Political Islam hates Judeo-Christian theism because it is the foundation of free and pluralistic societies.
It is important to recognize that social and political pluralism rests on the non-pluralistic foundation of Judeo-Christian Theism. In other words, because of Judeo-Christian influence, people are free to have their own ideas, speak their own minds, and challenge other people’s ideas. It is the Judeo-Christian worldview that launched freedom of religion, freedom to assemble, freedom of the press, et al.
The monotheistic faiths of Judaism and Christianity recognize the existence of an infinite, personal God who created the universe with a moral and metaphysical framework.
Jesus affirms the absolute nature of his claims when he says, “I am the way, and the truth, and the life. No one comes to the Father except through me” (John 14:6). The corollary is that those who live within the framework of Christ’s teaching will be free (John 8:31-32).
A pluralistic philosophy (such as the moral and cultural relativism promoted by secularism) will not lead to a pluralistic society. Rather, such systems lead to the power of the sword. This is the stance of fundamentalist atheism.
Pluralism is “the condition of being multiple or plural.” Many Christians regard pluralism as an unmitigated evil. But there’s a distinction to be made between ideological pluralism and the religious, social and political pluralism of a free society. Ideological pluralism is “the belief that no single explanatory system or view of reality can account for all the phenomena of life.” This version of pluralism directly contradicts the Bible. Political/social pluralism, on the other hand, is the “condition in which numerous distinct ethnic, religious, or cultural groups are present and tolerated within a society.”
Consider these three significant propositions about pluralism:
- Free societies allow for social, religious and political pluralism.
- Ideological pluralism (relativism/amalgamation of religions) will not produce political pluralism or free societies.
- It took Judeo-Christian Theism (non-ideological pluralism) to produce FREEDOM!
Ideas have consequences! For example, ideological pluralism (which can be summed up as moral and metaphysical relativism) has only one virtue: tolerance. In a society where morals are relative, any moral absolute must be crushed, removed from society. This leads to tyranny as witnessed in Mao, Stalin and Hitler and their attempts to rid the universe and the nation of God.
On the other hand, Judeo-Christian Theism (moral and metaphysical absolutes) led to the most profound political document of all time. That document affirms, “We hold these truths to be self-evident, that all men are created equal, that they are endowed by their Creator with certain unalienable Rights, that among these are Life, Liberty and the pursuit of Happiness.”
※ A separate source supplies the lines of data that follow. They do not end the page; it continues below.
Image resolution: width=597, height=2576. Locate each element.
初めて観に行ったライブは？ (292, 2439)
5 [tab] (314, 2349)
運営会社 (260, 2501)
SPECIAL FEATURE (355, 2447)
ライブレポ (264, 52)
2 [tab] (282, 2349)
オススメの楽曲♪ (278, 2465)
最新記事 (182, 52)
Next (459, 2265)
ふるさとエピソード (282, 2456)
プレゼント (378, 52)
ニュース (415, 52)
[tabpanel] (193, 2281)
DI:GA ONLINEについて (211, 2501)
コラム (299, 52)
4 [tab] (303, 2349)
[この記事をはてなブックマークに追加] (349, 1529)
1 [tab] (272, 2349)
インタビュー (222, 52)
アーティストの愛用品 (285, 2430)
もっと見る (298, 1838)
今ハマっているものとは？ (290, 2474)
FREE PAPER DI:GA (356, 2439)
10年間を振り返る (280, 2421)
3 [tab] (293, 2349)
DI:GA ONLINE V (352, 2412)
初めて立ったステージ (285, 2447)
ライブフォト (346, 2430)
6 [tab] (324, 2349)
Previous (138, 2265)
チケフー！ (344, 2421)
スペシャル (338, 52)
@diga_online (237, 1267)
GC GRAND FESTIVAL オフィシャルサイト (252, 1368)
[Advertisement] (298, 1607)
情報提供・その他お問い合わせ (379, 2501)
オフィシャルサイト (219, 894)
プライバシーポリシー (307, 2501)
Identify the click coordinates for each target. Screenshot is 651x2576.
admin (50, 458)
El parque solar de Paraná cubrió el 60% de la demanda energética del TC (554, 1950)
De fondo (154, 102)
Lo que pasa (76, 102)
The greatest experiment in human freedom begins with an acknowledgement of God the Creator endowing human beings with unalienable rights (freedoms). These rights are not granted by human government and thus cannot be taken away by human government. This is the root and grounding of free societies.
In summary, the founders of the USA understood that one belief system created the conditions for freedom. Public policy based on Judeo-Christian Theism led to freedom of religion for all people and to civil rights – moral freedom. In contrast, public policy based on an atheistic belief system leads to freedom from religion. This is tyranny and immoral imperialism.
Both political Islam and fundamentalist atheism oppose Judeo-Christian Theism. It is the existence of absolute Truth and the pursuit of truth that create the conditions for free societies.